• Task details
Look through the material below and copy exactly the lines from the line with "Open Spotify from the taskbar" to the line with "Screen dimensions: 714x660", those two lines included.

↓

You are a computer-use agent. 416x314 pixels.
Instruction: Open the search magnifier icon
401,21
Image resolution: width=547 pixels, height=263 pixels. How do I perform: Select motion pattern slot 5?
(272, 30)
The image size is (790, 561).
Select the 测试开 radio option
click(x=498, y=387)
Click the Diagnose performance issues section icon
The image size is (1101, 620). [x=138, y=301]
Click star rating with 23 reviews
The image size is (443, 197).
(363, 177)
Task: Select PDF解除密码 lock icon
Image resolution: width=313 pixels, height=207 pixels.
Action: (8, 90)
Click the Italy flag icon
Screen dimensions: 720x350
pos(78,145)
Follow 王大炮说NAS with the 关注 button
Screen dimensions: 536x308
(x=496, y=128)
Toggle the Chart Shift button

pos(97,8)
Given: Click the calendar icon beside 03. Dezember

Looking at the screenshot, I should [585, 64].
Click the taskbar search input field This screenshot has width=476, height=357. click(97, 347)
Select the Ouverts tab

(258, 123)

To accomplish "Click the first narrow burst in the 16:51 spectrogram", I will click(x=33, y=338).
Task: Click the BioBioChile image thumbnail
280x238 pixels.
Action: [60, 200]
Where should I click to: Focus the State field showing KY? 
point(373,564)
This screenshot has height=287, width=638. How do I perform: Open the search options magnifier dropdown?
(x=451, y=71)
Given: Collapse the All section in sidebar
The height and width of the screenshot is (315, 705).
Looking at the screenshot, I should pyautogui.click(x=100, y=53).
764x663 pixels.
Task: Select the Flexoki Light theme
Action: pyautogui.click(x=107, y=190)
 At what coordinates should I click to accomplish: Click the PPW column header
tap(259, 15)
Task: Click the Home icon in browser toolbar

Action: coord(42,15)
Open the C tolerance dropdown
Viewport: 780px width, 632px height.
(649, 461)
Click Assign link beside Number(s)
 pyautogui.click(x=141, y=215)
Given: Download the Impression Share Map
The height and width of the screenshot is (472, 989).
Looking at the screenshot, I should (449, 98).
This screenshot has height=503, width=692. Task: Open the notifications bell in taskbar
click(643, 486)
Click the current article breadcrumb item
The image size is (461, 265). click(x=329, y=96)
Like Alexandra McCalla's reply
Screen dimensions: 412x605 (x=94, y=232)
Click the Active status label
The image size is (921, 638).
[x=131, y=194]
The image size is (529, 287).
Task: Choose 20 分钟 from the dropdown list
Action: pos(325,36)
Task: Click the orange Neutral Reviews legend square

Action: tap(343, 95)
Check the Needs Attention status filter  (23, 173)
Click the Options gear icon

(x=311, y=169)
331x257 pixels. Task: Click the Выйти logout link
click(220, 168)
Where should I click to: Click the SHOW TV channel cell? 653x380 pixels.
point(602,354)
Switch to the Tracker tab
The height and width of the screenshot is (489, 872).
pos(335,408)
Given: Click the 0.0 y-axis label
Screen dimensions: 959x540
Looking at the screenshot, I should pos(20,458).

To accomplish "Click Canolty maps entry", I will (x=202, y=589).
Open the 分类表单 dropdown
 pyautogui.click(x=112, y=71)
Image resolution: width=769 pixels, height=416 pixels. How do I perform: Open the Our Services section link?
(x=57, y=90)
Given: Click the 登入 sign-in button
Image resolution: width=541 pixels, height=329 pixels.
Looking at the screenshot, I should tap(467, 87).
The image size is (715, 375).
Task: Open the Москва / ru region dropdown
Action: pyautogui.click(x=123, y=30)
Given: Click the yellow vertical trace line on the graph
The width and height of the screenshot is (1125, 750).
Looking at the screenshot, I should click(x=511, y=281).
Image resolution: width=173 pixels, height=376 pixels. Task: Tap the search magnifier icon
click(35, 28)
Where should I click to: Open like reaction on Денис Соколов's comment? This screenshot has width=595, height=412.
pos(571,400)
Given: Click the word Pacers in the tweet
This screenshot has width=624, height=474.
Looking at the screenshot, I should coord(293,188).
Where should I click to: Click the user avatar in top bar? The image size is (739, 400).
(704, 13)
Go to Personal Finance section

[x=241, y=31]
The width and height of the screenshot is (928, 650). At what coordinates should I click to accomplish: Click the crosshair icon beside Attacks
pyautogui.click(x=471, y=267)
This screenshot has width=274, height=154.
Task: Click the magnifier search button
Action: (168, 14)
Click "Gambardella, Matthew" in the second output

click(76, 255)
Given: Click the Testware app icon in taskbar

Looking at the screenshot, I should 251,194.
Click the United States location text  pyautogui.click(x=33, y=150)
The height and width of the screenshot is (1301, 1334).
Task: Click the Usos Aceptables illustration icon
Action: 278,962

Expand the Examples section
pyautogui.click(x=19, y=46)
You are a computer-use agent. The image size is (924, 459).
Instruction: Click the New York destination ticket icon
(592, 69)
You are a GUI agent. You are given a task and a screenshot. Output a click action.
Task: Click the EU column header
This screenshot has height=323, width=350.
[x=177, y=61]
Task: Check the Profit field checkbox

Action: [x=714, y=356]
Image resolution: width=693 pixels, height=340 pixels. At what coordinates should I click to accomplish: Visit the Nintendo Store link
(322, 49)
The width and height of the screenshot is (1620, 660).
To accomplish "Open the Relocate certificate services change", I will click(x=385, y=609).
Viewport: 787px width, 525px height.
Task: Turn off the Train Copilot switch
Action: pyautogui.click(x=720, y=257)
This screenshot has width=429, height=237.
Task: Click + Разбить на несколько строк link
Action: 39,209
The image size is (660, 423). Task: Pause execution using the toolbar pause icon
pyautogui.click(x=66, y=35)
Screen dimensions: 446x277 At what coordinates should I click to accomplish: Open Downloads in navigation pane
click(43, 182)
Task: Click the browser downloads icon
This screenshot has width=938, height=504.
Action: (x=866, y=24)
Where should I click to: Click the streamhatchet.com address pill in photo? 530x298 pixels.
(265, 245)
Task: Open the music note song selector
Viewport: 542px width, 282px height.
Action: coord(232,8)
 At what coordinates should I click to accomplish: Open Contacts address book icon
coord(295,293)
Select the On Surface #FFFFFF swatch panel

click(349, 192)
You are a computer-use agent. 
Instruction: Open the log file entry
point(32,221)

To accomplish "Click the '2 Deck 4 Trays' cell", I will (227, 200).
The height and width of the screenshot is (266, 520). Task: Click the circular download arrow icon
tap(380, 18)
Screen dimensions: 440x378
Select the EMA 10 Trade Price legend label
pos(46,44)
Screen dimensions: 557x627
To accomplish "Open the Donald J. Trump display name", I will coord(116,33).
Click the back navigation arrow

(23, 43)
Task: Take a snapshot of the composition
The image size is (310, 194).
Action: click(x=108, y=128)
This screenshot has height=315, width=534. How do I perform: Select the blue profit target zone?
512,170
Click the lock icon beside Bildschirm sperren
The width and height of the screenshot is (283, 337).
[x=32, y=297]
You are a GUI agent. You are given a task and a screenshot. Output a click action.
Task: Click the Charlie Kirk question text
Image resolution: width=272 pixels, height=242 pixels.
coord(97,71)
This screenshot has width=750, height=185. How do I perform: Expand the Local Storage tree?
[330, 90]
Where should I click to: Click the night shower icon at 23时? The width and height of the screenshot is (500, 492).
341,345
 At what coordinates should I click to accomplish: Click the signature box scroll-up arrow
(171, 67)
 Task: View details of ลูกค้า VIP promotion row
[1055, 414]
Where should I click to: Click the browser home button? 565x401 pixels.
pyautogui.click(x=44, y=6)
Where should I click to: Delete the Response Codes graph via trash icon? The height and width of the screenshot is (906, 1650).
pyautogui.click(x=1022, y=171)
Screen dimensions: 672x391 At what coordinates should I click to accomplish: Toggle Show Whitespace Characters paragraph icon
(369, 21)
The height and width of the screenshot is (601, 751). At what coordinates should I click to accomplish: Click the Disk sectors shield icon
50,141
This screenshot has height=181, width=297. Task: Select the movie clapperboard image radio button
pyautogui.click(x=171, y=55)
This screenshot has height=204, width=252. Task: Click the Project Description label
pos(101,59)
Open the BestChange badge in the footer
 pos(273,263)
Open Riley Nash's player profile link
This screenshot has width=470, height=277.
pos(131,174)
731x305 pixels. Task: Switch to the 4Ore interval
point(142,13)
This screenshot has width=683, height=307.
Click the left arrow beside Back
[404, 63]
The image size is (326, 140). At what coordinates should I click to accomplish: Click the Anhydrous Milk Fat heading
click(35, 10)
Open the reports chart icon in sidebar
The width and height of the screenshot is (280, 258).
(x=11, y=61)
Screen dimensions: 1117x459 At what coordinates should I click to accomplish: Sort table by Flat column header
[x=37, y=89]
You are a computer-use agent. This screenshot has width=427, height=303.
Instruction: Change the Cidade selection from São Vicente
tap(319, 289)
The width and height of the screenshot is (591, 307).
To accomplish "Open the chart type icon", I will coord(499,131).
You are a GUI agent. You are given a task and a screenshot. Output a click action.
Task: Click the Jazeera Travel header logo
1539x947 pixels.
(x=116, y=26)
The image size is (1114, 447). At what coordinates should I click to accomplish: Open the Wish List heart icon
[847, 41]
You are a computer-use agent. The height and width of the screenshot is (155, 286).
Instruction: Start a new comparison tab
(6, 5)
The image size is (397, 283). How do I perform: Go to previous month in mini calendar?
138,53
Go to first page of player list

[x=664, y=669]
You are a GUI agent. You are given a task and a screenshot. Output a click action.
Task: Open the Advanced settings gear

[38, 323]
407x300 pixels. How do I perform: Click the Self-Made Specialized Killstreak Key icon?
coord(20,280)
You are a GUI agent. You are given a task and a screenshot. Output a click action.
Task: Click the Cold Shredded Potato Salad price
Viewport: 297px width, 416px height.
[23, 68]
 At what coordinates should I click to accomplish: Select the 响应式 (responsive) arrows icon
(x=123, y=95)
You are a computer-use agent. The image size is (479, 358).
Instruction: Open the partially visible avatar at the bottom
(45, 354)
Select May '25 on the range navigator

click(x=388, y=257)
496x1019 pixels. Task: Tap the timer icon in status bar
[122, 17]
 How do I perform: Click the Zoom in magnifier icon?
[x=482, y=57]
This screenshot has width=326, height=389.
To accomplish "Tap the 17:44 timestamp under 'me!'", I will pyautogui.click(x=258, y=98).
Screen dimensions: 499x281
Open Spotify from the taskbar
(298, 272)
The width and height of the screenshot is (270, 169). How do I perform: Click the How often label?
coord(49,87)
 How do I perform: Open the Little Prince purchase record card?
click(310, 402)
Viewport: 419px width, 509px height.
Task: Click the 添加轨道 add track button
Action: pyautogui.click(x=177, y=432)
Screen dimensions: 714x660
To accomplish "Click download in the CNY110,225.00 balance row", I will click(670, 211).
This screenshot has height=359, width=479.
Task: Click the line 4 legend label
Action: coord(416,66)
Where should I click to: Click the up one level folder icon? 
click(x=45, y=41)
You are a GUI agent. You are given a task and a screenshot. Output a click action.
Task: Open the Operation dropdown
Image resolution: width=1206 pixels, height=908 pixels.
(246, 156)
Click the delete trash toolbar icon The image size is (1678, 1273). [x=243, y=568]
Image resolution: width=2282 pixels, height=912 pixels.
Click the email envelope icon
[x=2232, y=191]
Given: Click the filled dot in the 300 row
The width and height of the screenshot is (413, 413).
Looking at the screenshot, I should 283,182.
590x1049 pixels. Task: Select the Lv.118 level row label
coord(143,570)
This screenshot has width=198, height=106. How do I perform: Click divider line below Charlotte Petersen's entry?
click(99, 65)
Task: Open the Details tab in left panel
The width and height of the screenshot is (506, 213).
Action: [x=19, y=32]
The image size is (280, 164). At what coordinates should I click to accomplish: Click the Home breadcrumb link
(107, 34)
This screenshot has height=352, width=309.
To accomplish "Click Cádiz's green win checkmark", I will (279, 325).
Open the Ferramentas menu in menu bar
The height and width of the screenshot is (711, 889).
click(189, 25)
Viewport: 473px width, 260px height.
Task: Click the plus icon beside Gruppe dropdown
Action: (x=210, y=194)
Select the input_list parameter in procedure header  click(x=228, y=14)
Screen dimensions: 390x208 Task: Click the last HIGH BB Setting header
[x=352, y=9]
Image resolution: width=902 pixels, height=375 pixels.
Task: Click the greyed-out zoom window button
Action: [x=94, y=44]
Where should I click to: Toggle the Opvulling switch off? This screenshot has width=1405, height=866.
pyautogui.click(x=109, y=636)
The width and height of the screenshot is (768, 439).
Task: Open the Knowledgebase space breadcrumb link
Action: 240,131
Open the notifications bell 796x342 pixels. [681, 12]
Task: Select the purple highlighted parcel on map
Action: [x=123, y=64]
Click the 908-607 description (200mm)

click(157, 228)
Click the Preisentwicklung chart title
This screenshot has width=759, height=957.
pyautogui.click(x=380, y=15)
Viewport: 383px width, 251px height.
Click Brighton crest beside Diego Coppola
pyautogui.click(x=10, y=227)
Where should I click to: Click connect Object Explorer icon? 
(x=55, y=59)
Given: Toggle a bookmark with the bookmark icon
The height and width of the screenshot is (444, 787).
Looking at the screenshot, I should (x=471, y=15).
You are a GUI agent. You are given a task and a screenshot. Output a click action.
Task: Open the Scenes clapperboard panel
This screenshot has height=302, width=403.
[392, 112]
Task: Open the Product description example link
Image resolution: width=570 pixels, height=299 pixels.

↑

• Expected answer
Open Spotify from the taskbar
(298, 272)
The width and height of the screenshot is (270, 169). How do I perform: Click the How often label?
coord(49,87)
 How do I perform: Open the Little Prince purchase record card?
click(310, 402)
Viewport: 419px width, 509px height.
Task: Click the 添加轨道 add track button
Action: pyautogui.click(x=177, y=432)
Screen dimensions: 714x660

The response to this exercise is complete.